Abu Ubaid al-Qasim bin Salam mengata-kan dalam bukunya an-Nasikh wal-Mansukh: Al-Hajjaj bin Muhammad menginformasikan kepada kami. Kemudian dia meruntunkan sanadnya hingga sampai kepada Ibnu Abbas, dia berkata, "Ayat Al-Qur'an yang telah diceritakan kepada kami dan yang pertama kali dinasakh ialah mengenai masalah kiblat. "Allah Ta'ala berfirman: "Kepunyaan Allahlah timur dan barat. Maka ke mana pun kamu menghadap, di sanalah wajah Allah." Maka Rasulullah saw. mencari arah untuk menghadap, lalu beliau shalat menghadap ke arah Baitul Maqdis dan meninggal-kan Rumah yang kuno. Kemudian Allah menyuruhnya kembali menghadap ke Rumah yang kuno, dan Dia menasakhnya dengan, "Dan dari mana saja kamu berangkat, maka palingkanlah wajahmu ke arah Masjidil Haram.
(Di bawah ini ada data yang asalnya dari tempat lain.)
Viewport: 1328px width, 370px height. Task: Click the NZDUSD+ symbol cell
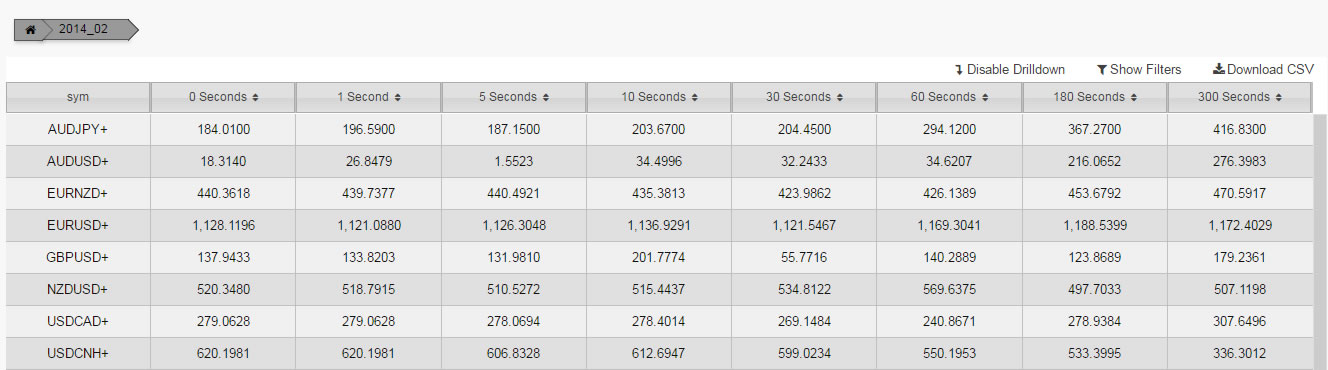(x=78, y=289)
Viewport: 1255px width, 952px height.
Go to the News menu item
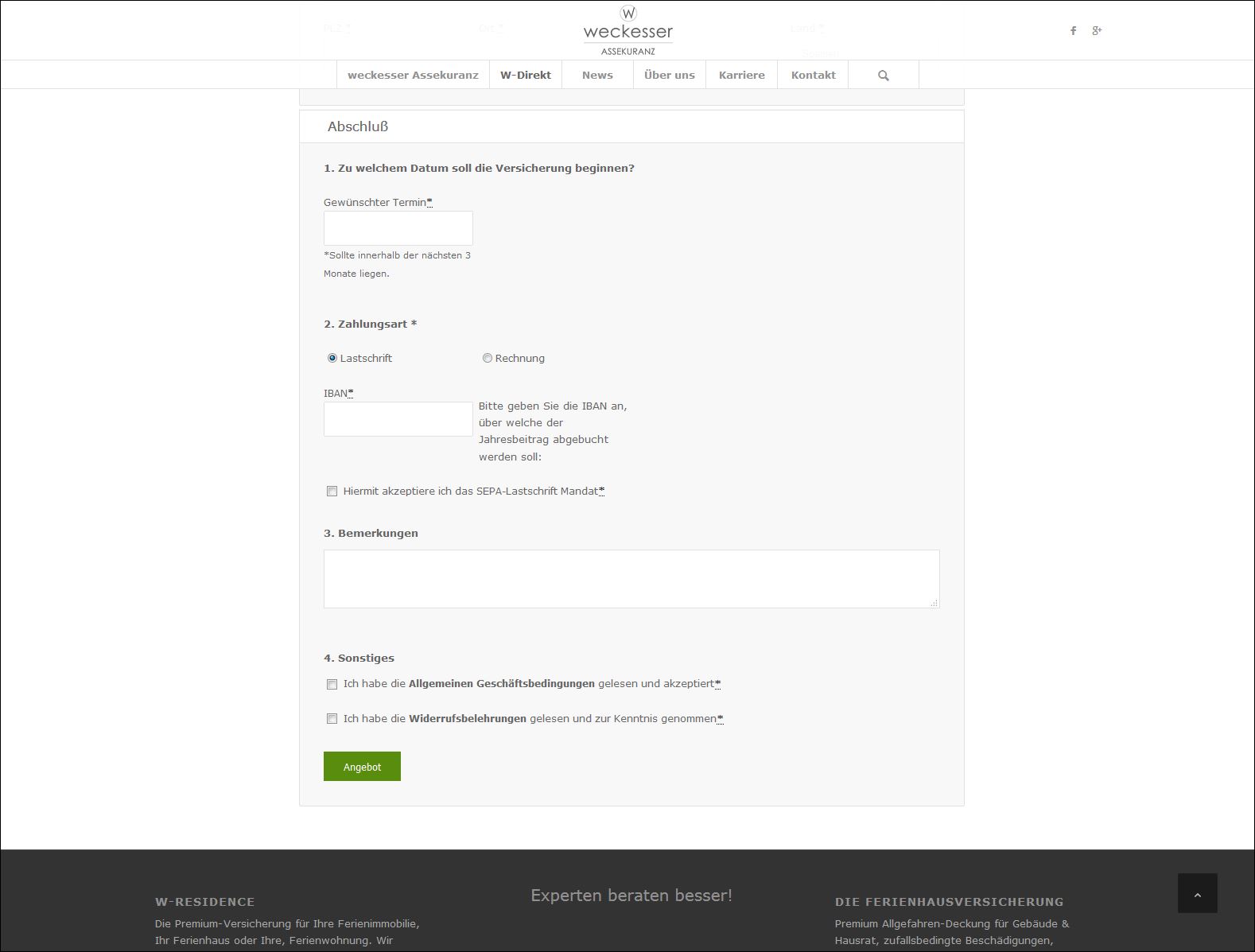coord(597,76)
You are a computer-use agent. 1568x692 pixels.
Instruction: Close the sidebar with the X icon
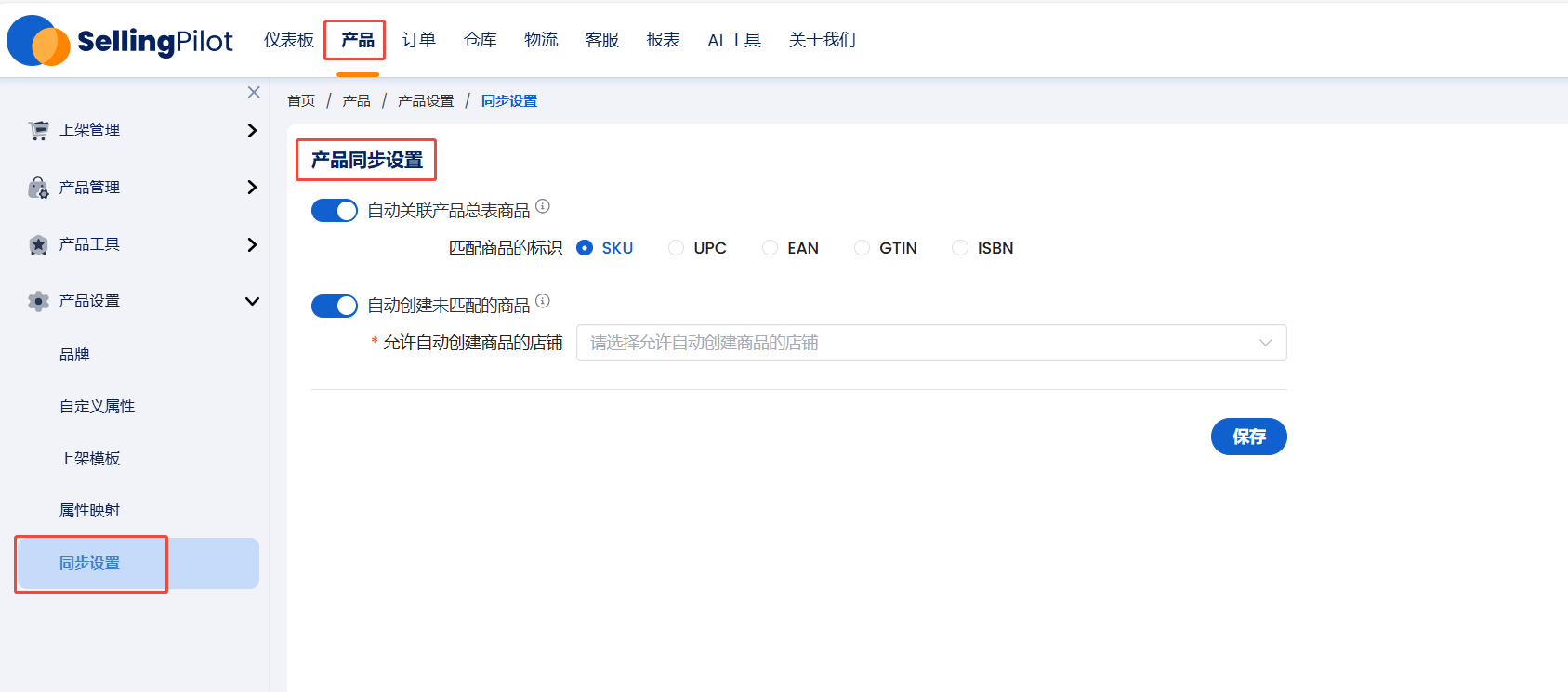pyautogui.click(x=254, y=93)
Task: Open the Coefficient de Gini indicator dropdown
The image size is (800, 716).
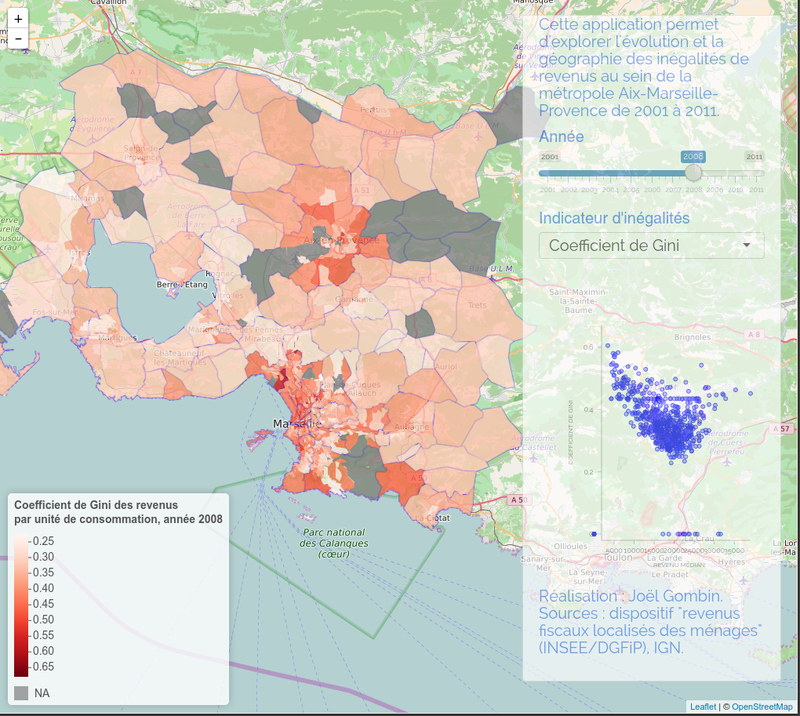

Dan di mana saja kamu berada, maka palingkanlah wajahmu ke arahnya." (Al Baqarah ayat 149) dan ini membungkam hujjah mereka yang berpendapat bahwa perubahan ini bersifat sementara dan berhujjah mengahadap ka’bah hanya pada waktu itu saja.

Menurut Mujahid, firman Allah, "Ke mana pun kamu menghadap, maka di sanalah wajah Allah" berarti di mana pun kamu berada, kamu memiliki kiblat berupa Ka'bah yang harus dihadapi. Ulama yang lain mengatakan bahwa ayat itu ditururikan sebagai pemberian izin dari Allah untuk menghadap ke barat atau timur, selaras dengan perjalanannya, dalam melakukan shalat sunnah dan khauf. Abu Karib meriwayatkan dengan sanad yang sampai kepada Ibnu Umar bahwa dia shalat ke arah mana saja binatang kendaraannya itu menghadap. Ibnu Umar menceritakan bahwa Rasulullah saw. pun melakukan hal seperti itu dan dia menafsirkan ayat, "Ke mana pun kamu menghadap, maka di sanalah wajah Allah." Keterangan ini diriwayatkan oleh Muslim, Tirmidzi, Nasa'i, Ibnu Abi Hatim, dan Ibnu Mardawih dari berbagai jalan dari Abdul Mulk bin Abi Sulaiman. Dalam shahihain keterangan itu berasal dari hadits Ibnu Umar dan Amir bin Rabi'ah, tanpa menuturkan ayat di atas.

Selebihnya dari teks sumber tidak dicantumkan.